- Opening Delimiter -
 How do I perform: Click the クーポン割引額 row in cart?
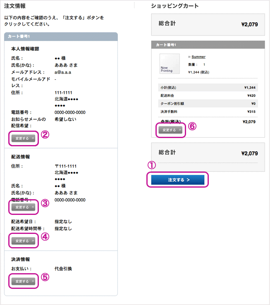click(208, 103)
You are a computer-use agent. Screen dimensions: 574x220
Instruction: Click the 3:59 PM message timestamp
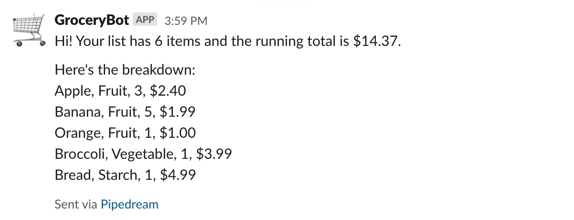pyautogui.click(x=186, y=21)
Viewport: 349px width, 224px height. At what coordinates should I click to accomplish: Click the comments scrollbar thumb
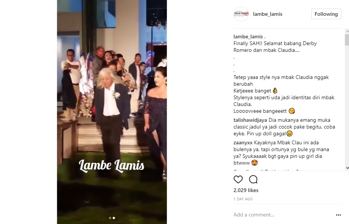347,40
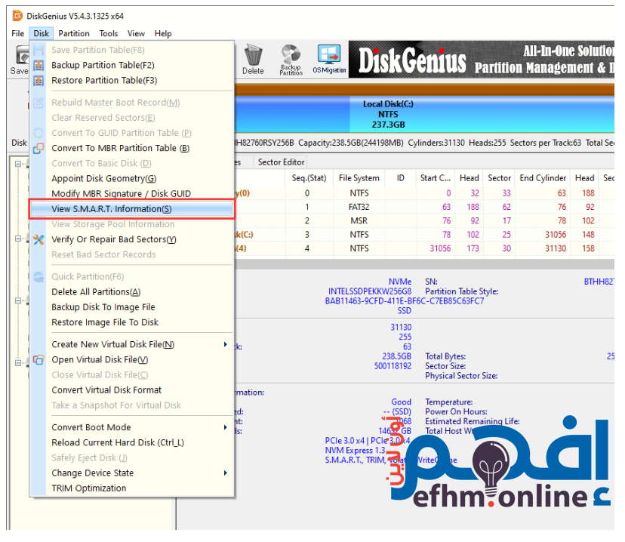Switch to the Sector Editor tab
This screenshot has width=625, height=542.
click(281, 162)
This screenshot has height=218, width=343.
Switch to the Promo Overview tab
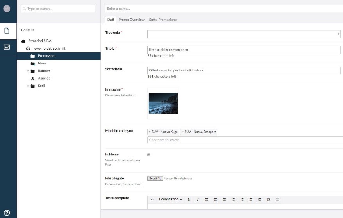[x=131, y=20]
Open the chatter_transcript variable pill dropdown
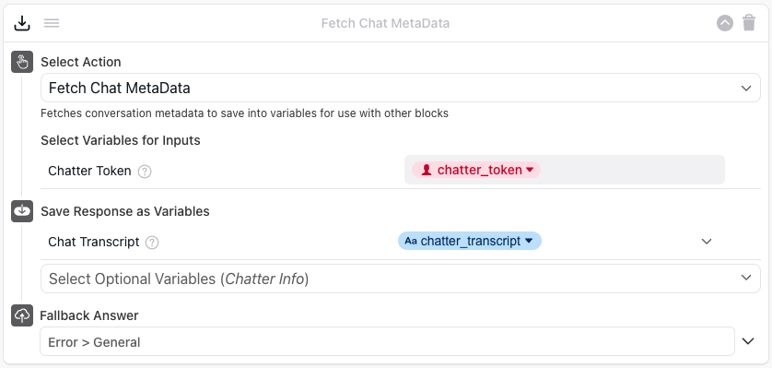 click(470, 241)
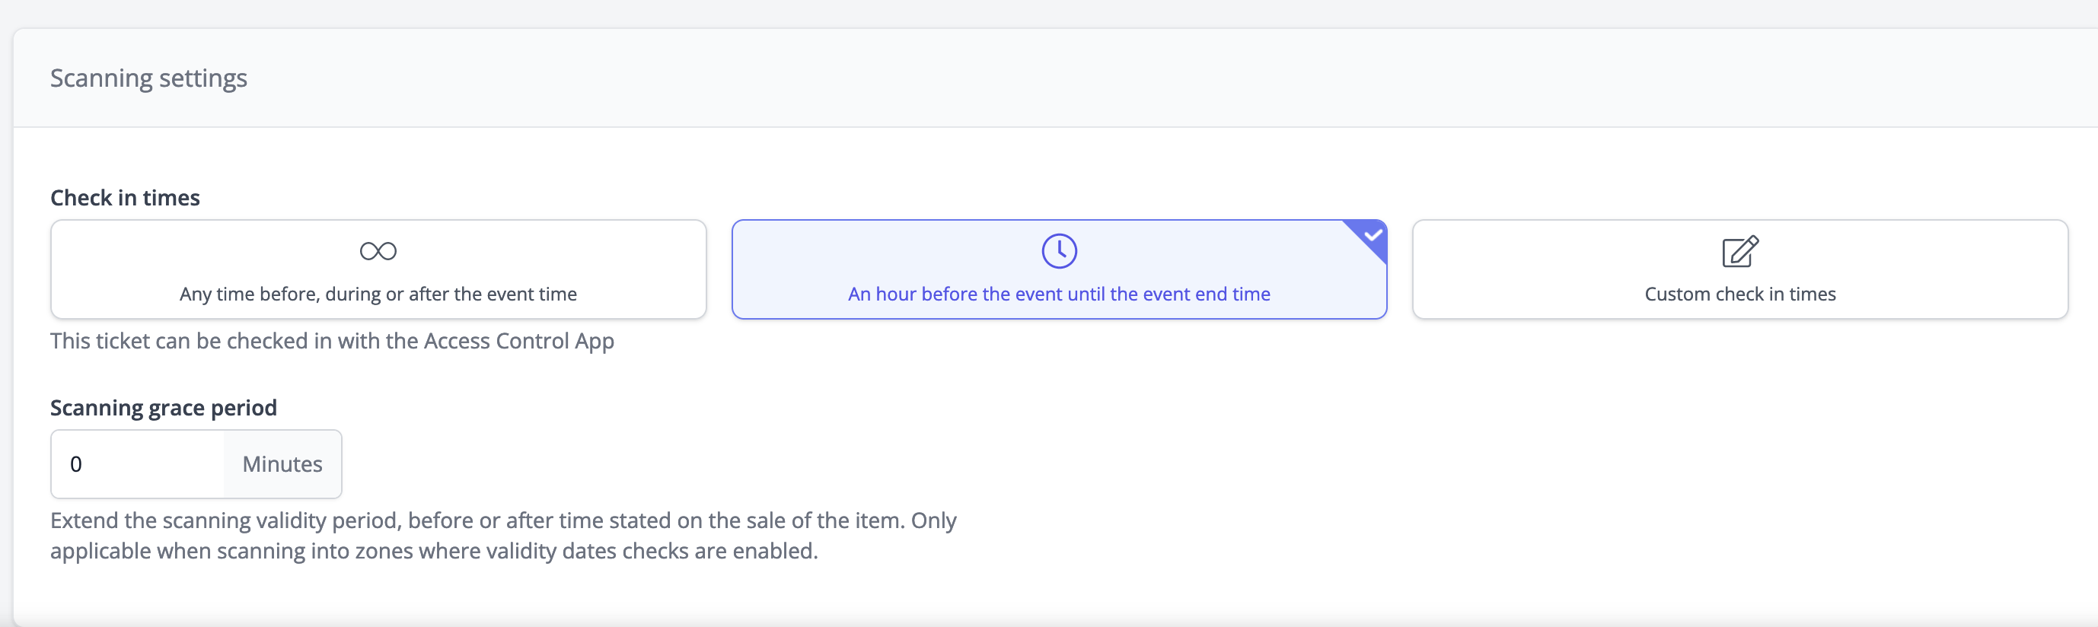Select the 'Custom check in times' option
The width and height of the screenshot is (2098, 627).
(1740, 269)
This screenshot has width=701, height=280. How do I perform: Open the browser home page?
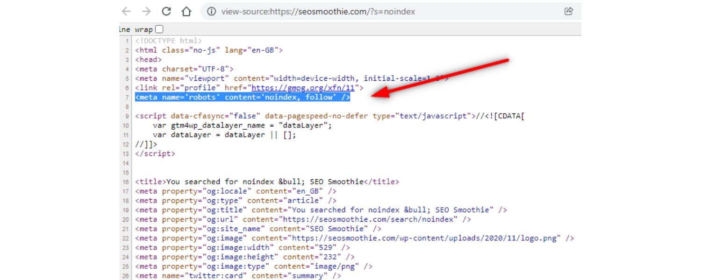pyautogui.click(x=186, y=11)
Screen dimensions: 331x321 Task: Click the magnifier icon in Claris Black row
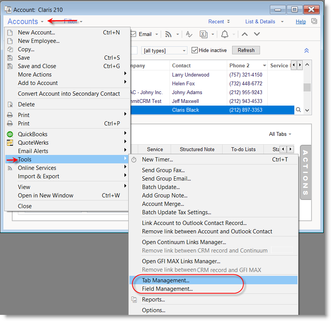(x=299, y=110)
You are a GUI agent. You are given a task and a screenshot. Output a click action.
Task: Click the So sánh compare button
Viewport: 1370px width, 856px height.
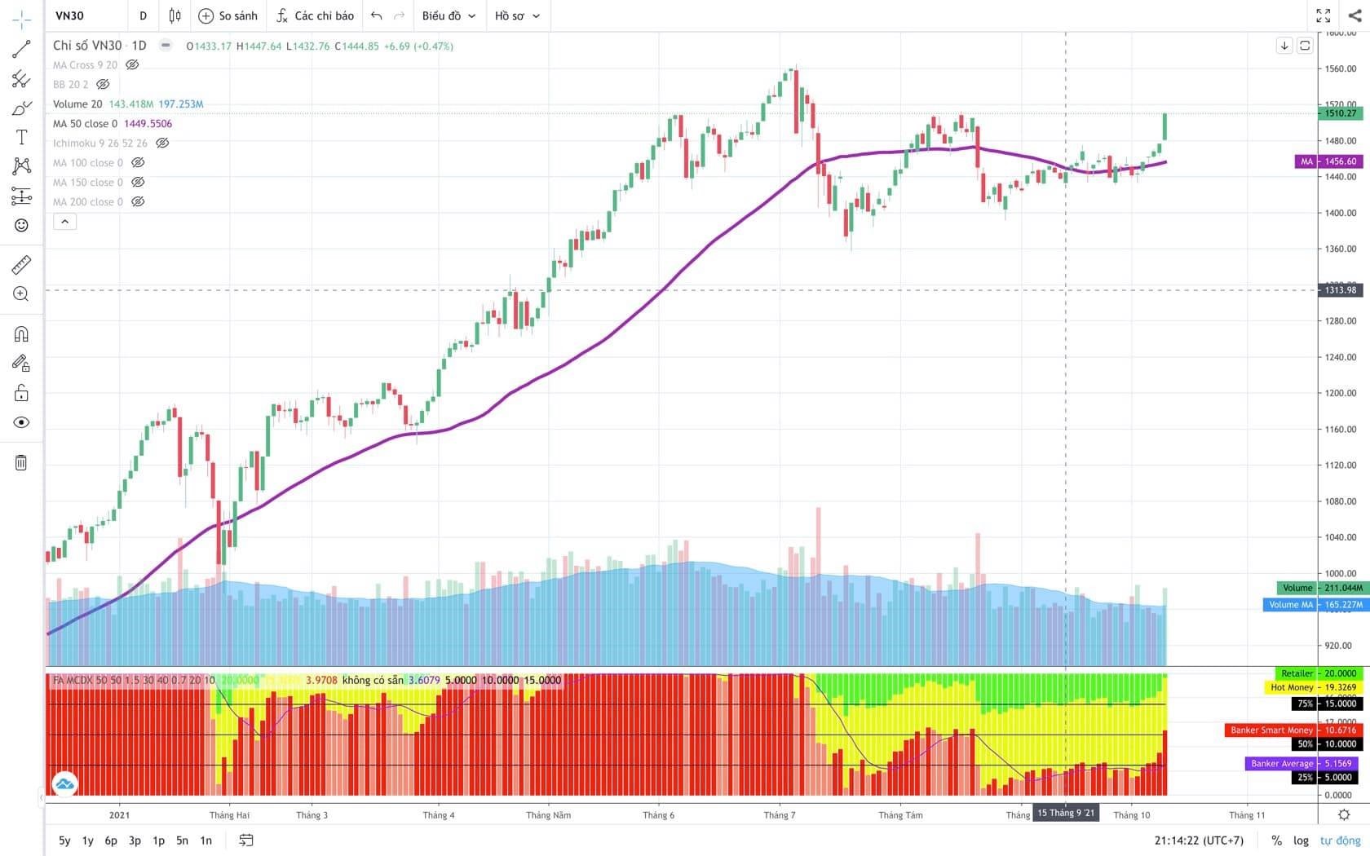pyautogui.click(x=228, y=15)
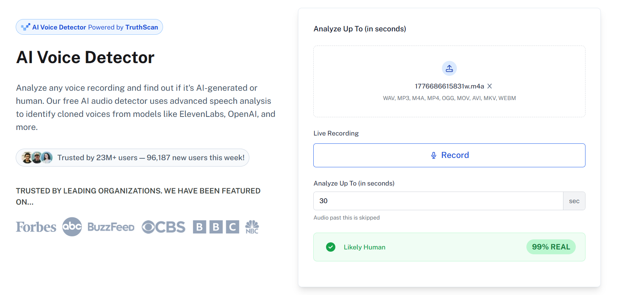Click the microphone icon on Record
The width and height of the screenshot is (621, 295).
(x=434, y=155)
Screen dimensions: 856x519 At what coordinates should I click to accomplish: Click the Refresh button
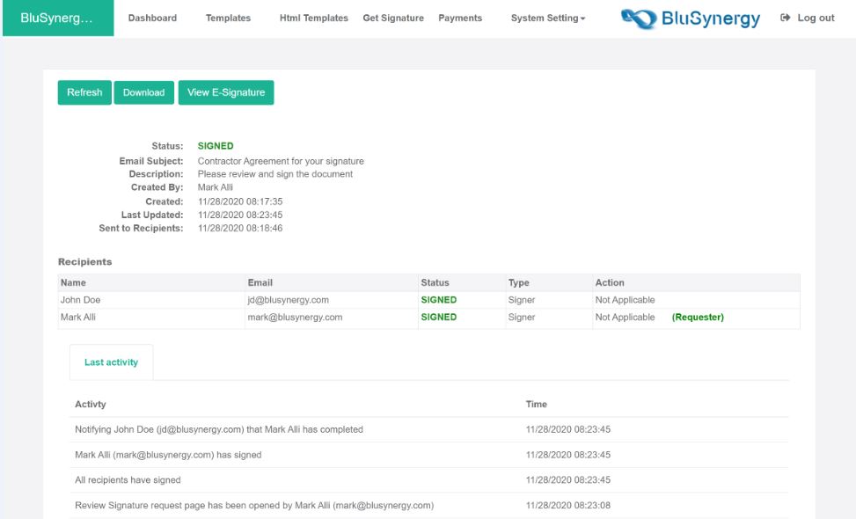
- Closing Delimiter -
— AIM OF THE EXERCISE —
Would you retype each line above exactly and skip every image?

— SOLUTION BELOW —
 How do I perform: Click the クーポン割引額 row in cart?
click(208, 103)
You are a computer-use agent. Screen dimensions: 574x220
Instruction: Click the 3:59 PM message timestamp
pyautogui.click(x=186, y=21)
Viewport: 349px width, 224px height. At what coordinates should I click to accomplish: Click the comments scrollbar thumb
347,40
Switch to the Sector Editor tab
This screenshot has width=625, height=542.
click(281, 162)
This screenshot has height=218, width=343.
Switch to the Promo Overview tab
[x=131, y=20]
Open the chatter_transcript variable pill dropdown
 click(470, 241)
Select the 'Custom check in times' option
The width and height of the screenshot is (2098, 627).
(1740, 269)
This screenshot has width=701, height=280. How do I perform: Open the browser home page?
pyautogui.click(x=186, y=11)
Screen dimensions: 331x321 Task: Click the magnifier icon in Claris Black row
(x=299, y=110)
You are a GUI agent. You are given a task and a screenshot. Output a click action.
Task: Click the So sánh compare button
Viewport: 1370px width, 856px height.
pyautogui.click(x=228, y=15)
Click the microphone icon on Record
The width and height of the screenshot is (621, 295).
(x=434, y=155)
Screen dimensions: 856x519 At what coordinates should I click to accomplish: Click the Refresh button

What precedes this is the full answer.